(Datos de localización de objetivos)
»»
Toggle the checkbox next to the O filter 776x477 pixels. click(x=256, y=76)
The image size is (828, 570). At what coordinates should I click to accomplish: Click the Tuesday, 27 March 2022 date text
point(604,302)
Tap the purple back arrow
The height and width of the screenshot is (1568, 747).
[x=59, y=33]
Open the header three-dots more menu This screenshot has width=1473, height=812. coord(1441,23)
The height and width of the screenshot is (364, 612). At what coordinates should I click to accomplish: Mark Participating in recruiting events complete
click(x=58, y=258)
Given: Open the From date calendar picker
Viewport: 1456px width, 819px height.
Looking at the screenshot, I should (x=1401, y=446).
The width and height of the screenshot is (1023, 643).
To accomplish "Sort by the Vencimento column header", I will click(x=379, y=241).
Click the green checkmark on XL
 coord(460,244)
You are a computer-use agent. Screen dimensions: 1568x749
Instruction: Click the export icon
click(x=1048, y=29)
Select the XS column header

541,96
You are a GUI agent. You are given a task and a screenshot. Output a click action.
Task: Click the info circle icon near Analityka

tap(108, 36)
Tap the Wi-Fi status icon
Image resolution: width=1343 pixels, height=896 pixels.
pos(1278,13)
««
TAREA PLANTEADA:
Extrae todas las líneas anteriores que contengan la cadena "width" y cópialas.

SOLUCIÓN DESARROLLADA:
The height and width of the screenshot is (1568, 747).
Open the header three-dots more menu This screenshot has width=1473, height=812. coord(1441,23)
The height and width of the screenshot is (364, 612). At what coordinates should I click to accomplish: Mark Participating in recruiting events complete
Viewport: 1456px width, 819px height.
The width and height of the screenshot is (1023, 643).
Image resolution: width=1343 pixels, height=896 pixels.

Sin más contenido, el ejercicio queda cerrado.